Anti Oil Activists Target Famous Works of Art


Christa Worthey, Writer

On Friday October 14th, two activists threw two cans of Heinz tomato soup onto Vincent Van Gogh’s Sunflowers at London’s National Gallery in protest against “Big Oil”. The two women crawled over the barrier, opened the cans and dumped the contents over the painting before super gluing their hands to the wall underneath.

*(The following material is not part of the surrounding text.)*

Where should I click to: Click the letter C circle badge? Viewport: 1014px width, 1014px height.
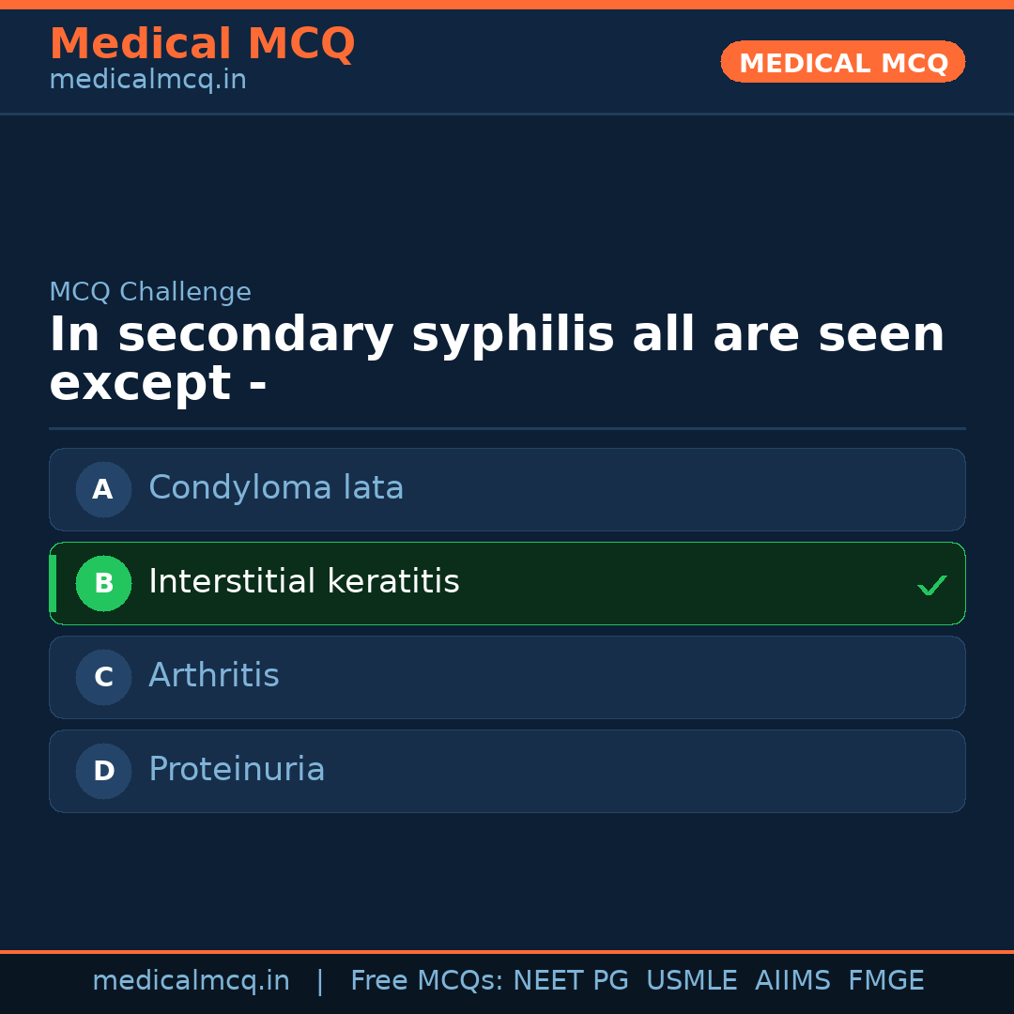coord(103,677)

One of the activists, Phoebe Plummer, then gave a heartfelt speech to the crowded room, ”What’s worth more? Art or Life? Is it worth more than food? Worth more than justice? Are you more concerned about the protection of a painting, or the protection of our planet and people? The cost of living crisis is part of the cost of the oil crisis. Fuel is unaffordable to millions of cold, hungry families. They can’t even afford to heat a tin of soup. Meanwhile, crops are failing and people are dying in supercharged monsoons, massive wildfires, and endless droughts caused by climate breakdown. We can’t afford new oil and gas, it’s going to take everything. We will look back and mourn all we have lost unless we act immediately.”

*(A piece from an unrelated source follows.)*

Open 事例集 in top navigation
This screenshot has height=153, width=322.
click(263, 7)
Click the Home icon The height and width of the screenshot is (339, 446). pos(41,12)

The painting itself luckily retained no damage due to the actions of these people. The two women were brought before Westminster’s Magistrates Court and plead not guilty to their charges of criminal damages.

Since then two other incidents have occurred by the same group. On October the 23rd, two German activists threw mashed potatoes on a Claud Monet painting. The activists dumped a tub of the potatoes onto one of Monet’s hay bale paintings and then glued their hands to the wall beneath, similar in style to the two women in London. A day later two activists wearing “Just Stop Oil” t-shirts smashed a chocolate cake into the face of a wax figure of King Charles III.

Because these protests have drawn so much attention in the public eye, these types of public displays continued through the month of November, and even escalated into blocking bridges and roadways.